Clint Eastwood'un yönetmeni kovduğu film Hollywood'u nasıl tamamen değiştirdi?

1976 yapımı meşhur kovboy filminde yaşananlar "Eastwood Kuralı"nın doğmasına neden oldu

93 yaşındaki Eastwood'un 4 Akademi Ödülü bulunuyor (IMDb)
93 yaşındaki Eastwood'un 4 Akademi Ödülü bulunuyor (IMDb)
TT

Clint Eastwood'un yönetmeni kovduğu film Hollywood'u nasıl tamamen değiştirdi?

93 yaşındaki Eastwood'un 4 Akademi Ödülü bulunuyor (IMDb)
93 yaşındaki Eastwood'un 4 Akademi Ödülü bulunuyor (IMDb)

Clint Eastwood, Hollywood kariyerinin başlangıcından bu yana yaratıcı ve güçlü bir figür oldu, hem oyunculuk hem de yönetmenlikte birçok ödül kazandı.

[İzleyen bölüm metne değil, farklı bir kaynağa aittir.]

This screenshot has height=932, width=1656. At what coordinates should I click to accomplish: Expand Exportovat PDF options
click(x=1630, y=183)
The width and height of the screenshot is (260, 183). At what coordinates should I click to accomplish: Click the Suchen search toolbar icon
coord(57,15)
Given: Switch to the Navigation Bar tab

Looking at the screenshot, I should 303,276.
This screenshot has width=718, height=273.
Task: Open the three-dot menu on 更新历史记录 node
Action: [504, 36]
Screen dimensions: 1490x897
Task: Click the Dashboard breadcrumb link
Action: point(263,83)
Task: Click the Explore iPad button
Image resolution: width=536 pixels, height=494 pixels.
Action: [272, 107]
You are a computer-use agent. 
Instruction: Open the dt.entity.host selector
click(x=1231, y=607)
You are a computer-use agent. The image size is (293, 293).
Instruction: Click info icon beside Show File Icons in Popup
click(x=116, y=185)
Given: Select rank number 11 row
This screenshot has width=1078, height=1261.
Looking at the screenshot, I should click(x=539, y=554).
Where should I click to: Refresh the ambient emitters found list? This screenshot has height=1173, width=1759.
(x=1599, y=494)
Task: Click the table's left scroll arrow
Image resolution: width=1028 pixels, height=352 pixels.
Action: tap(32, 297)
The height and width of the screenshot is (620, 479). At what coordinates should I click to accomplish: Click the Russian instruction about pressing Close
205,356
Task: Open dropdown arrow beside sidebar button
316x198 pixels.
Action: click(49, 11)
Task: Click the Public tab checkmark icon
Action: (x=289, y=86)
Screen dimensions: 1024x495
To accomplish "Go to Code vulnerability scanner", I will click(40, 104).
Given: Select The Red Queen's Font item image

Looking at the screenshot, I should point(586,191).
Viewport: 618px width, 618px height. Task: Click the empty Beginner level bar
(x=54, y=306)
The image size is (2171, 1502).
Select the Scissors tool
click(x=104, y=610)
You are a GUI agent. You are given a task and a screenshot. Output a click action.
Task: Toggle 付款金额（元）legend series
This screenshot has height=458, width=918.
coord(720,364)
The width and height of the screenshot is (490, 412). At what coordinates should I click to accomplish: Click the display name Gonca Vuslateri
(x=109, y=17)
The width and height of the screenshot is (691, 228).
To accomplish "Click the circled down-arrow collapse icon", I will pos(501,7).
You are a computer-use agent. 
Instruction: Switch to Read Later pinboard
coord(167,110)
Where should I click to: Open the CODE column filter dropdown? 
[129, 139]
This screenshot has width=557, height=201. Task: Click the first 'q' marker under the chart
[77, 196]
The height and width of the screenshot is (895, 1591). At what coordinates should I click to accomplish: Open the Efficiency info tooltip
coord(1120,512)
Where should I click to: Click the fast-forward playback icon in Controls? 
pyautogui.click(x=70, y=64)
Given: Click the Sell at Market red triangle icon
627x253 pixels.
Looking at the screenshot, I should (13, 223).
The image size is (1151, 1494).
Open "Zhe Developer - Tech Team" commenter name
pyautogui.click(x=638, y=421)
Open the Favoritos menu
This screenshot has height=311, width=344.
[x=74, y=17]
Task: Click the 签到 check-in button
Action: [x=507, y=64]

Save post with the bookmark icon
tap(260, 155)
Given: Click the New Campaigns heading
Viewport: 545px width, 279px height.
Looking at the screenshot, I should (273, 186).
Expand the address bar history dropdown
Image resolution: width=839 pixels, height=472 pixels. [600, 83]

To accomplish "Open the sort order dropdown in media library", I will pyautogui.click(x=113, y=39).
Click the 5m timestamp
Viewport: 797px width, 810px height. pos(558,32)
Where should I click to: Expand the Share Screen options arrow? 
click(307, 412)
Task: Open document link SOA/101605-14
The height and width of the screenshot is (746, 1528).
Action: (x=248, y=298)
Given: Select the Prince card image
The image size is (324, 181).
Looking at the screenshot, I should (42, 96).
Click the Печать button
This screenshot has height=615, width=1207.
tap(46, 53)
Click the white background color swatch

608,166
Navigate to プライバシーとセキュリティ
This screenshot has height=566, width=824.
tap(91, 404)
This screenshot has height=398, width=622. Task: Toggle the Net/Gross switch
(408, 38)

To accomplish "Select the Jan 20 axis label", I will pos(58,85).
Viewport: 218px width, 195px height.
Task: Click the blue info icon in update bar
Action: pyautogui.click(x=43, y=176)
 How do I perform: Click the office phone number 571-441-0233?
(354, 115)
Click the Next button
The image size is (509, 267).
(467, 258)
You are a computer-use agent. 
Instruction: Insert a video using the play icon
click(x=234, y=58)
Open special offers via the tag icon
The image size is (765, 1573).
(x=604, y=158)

Tecrübeli oyuncu, kovboy filmlerinde canlandırdığı karakterlerle kendi kimliğini inşa ederek adını duyurdu. Kamera arkasındaysa, En İyi Yönetmen kategorisinde iki Akademi Ödülü kazanmasına yardımcı olan benzersiz çekim tarzlarıyla ün kazandı.

Tom Hanks, "Oyuncularına at gibi davranıyor" demişti

Ancak Eastwood, yer aldığı filmlerle ilgili beklentileri ve perde arkası kararları konusunda son derece sert olmasıyla tanınıyor.  Örneğin Tom Hanks bir keresinde Clint Eastwood'un yönetmenlik tarzı hakkında "Oyuncularına at gibi davranıyor" yorumunu yapmıştı.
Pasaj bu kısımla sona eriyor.